Telly Talk: Now & then

A cheat sheet for dads and tweenagers alike, it was 30 years ago (not today) that a compilation album enthusiastically entitled; Now That’s What I Call Music, with a picture of a hip-looking pig on it first hit our high streets. If you’ve got it I’ll take it off your hands for a tenner. You probably shouldn’t take that offer.

Pretty much everyone has a Now album in their music collection. The number following the ‘Now’ will probably give away a fair bit about how old you were when you first took tentative steps into sounding out what pop music you might quite like. Whether it’s proudly displayed or hidden at the back like a guilty secret will be the giveaway as to how recently you purchased it. In case you’re wondering, if everyone can see it it’s either very old or very new. It’s a milestone in growing up. Along with learning the lyrics to your favourite bands and discovering some random song at the bottom of disc two, getting the full LP and declaring yourself in tune with emerging independent music. Now is jam-packed full of nostalgia, which is why this programme has so many talking heads.

To be honest, no matter how big a fan you were of Heaven 17, Atomic Kitten or The Saturdays, it’s really the info from the big man himself, Sir Richard Branson, that tells the story of this recession-proof franchise. With a brief introduction to Virgin Records and its mega-hit-making successes in the late ’70s and early ’80s, as well as show-yer-age re-runs of the K-tel adverts that were really the pre-cursor to today’s composite albums, it’s only a surprise that nobody else did it first. But then, Richard Branson does have a habit of making shrewd business decisions and making them seem like the obvious choice.

He was fed up with selling on the hits of his artists to K-tel and Ronco, so decided to team up with EMI and put together a ‘good’ compilation album without any of the bargain basement tracks the others had to take in order to get permission to use the big hitters. There is a reason the first two albums had a pig on them, there are stories about how difficult it is to design textured graphic covers before computer design was widespread, and there is a sweet story about how Richard Branson met his wife. But you don’t care. You just want to hear the old tracks.

“This is a warm hug of Bronski Beats and Kajagoogoo, with toppings of Robbie and a dollop of Madge”

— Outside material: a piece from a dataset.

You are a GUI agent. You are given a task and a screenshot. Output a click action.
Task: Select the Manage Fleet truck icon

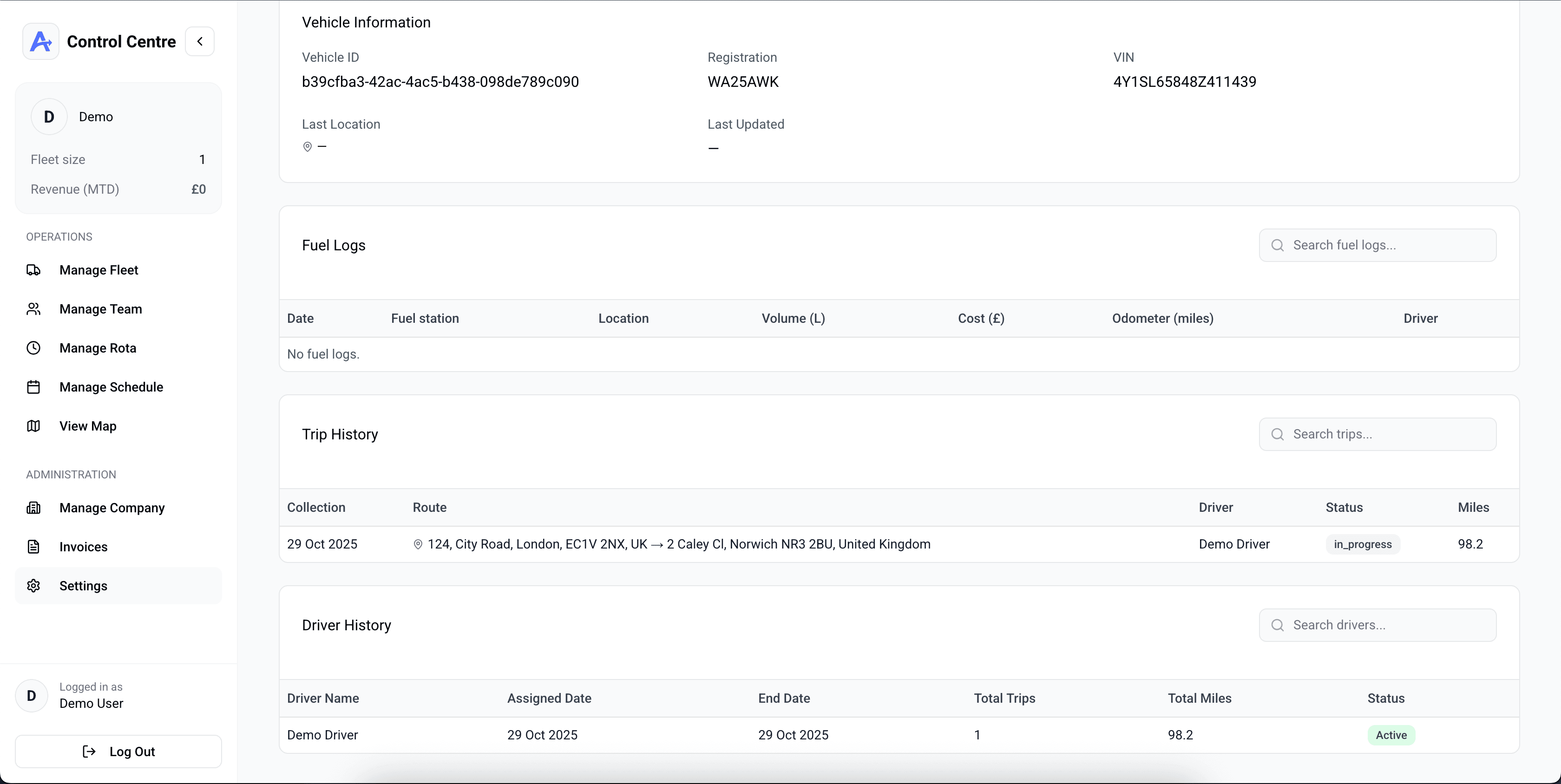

Similar to the feeling got when sitting on the floor with a best friend surrounded by CDs, albums or tapes all out of their cases in a feast of favourites and shared history, this is a warm hug of Bronski Beats and Kajagoogoo, with toppings of Robbie and a dollop of Madge, plus more besides you didn’t even know you had at the back of your musical brain cupboard. It’s fun. And safe. Just like that first Now album.

The thing is, this is the first of four episodes and I’ve enjoyed this glut down memory lane. But just like when I bought my Now album it didn’t mean I’d get the next, and I can’t see what else there is to be said. This is how it happened – Now 84 came out earlier this year, Now 1 was the brainchild of a hippy and a happy executive, what more is there to be said? But then nobody expected a record with a picture of a pig on it to be the start of something still going in the next century. Maybe there is more Now can give. Or maybe some uncle will give me the rest of the series for Christmas in a desperate bid to keep me ‘hip’ with the kids.